If it's available, I think it might be a good idea to get her admitted to a memory care facility for assessment. Also, check there isn't a u.t.i. if you haven't already done so, and speak to her or your doctor to see if they can make any practical suggestions.
You *could* think about taking her back to her house and staying with her for a very short while, if absolutely necessary. But you can't leave her there alone, and even if it does calm her it isn't going to be the solution for long.
Did she agree to move in with you? Was she clear at the time about the plan being long-term?
It took me a couple of weeks to finally nail down which home my own Mom was talking about.

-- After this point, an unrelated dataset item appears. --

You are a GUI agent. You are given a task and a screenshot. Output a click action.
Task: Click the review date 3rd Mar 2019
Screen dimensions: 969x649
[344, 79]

Once she mentioned a key word "cattle" then I knew it was her childhood home from 80 years ago as her parents ran a diary farm.
As for your Mom appointing, reading and signing legal documents, is there a point in the day when Mom appears to be in the here and now? If yes, then set an appointment with an Elder Law attorney for that time frame. If the Attorney feels your Mom just doesn't understand the legal document, he/she will not allow Mom to sign, so don't be surprised if that happens.
If your mother is in Stage 4 she is probably still competent to sign POAs and advance directives. Do you have a lawyer friend she trusts who will come by the house to get these things done? Our parents can be more cooperative with someone from outside the family than with their children. I doubt my mother would have ever worked with me on the POA, but she would work with her lawyer friend. (Alas, her POA choice made no sense, but I let that go.)
No easy answer for the go home stuff. Maybe her doc could prescribe a calming med.